Best practices for MFT node runtime deployment

This topic includes best practice recommendations for deploying and managing MFT node runtimes, focusing on load balancing and optimizing performance, including the use of multiple nodes on the same server.

Node deployment and workload splitting

Distributing the workload across multiple nodes helps prevent any single node from becoming a bottleneck, especially with high traffic or a large number of flows.

Limit flow endpoints per node
- For transfers to the cloud, limit the load to around 20 flow endpoints per node.
- For local-to-local transfers, limit the load to around 50 flow endpoints per node.
info
These are not strict limits, but recommended thresholds for managing load.
Split the workload - We recommend splitting flow endpoints between multiple nodes. You can do this by:
- Deploying nodes on different servers
- Installing multiple nodes on the same server
tip
Implement this strategy by installing a new node on a recommended drive, such as D: with fast disk I/O, on the existing server. Then, transfer a portion of the flows to the new node, which will immediately reduce the load on the initial node.

Resource allocation and disk optimization

The MFT node uses an internal disk cache for all transfers, making disk resources critical for performance.

Fast disk I/O - The server running the node must have fast disk I/O for the disk cache. Standard disks (often network storage) might be too slow and cause bottlenecks.
Sufficient disk space - Ensure the server and the drive where the node is installed (including its cache) have enough disk space to handle the largest potential influx of files. Running out of local cache storage can cause processing to stop.
Node installation location - Avoid installing on the C: drive. Use a dedicated, fast drive like D: for the installation and cache.
Sufficient resources - The server's overall resources, including network bandwidth, CPU, and disk I/O, must be sufficient to handle the entire traffic load, as every file will be copied into the internal cache before being sent to its destination.

Strategic traffic splitting

While splitting by flow count is effective, strategically separating transfer types can help mitigate specific bottlenecks.

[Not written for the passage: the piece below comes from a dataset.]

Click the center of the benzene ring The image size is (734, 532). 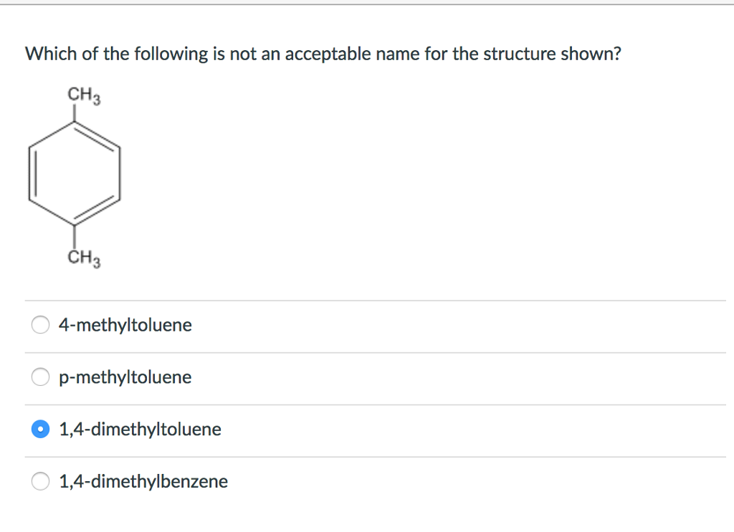tap(75, 173)
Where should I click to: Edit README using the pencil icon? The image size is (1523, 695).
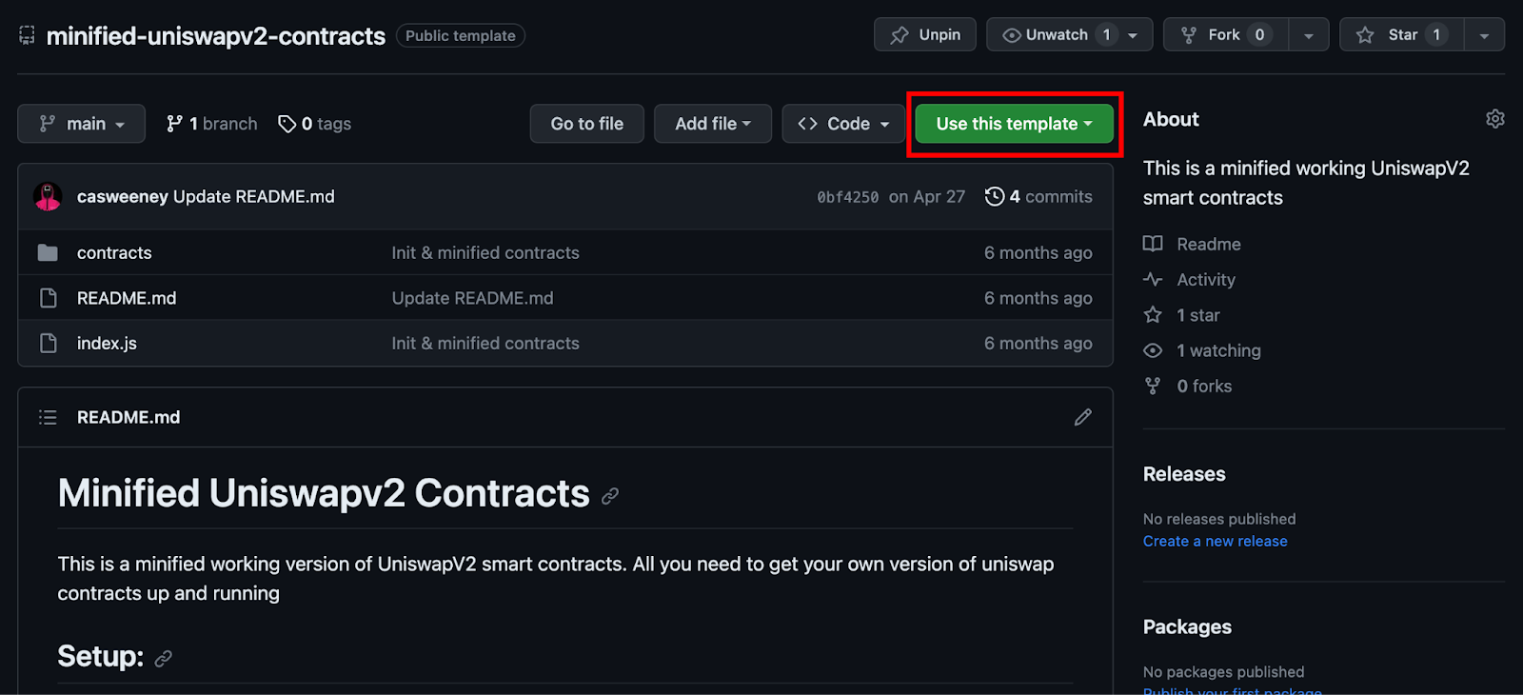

Isolate cloud traffic - Consider separating flows by transfer direction to prevent bottlenecks caused by cloud-side performance.
- Place flows that read from a local source and send to the cloud on one set of nodes.
- Place flows that read from the cloud and send to a local source on a different set of nodes.
Flow endpoint execution - Node execution is determined per flow endpoint, not per entire flow. This means you can distribute different target endpoints of a single flow across multiple nodes without limitation.

Addressing queued and slow transfers

To proactively address issues like queued files and slow transfers, we recommend the following steps:

Monitor activity - Use the Activity page to monitor file progress and identify if files are being transferred as expected.
Investigate queuing - The primary current troubleshooting focus is on understanding why files remain in a Queued state for extended periods, as this suggests an issue with queue processing, potentially separate from file removal or permissions errors.
Load testing - After implementing node splitting and upgrading resources, conduct load testing to confirm the system can handle the expected traffic volume and determine if resource limitations have been resolved.

Troubleshooting and log gathering

Review logs - Review the node logs, focusing on periods when slowness or queued transfers were observed. Permissions errors could indicate unauthorized access exceptions. File-not-found errors could indicate that a file was removed mid-transfer.
File deletion - Files are automatically deleted from the source upon pickup* as part of the transfer transaction. Manually removal mid-transfer can lead to errors as the node attempts to process the missing file.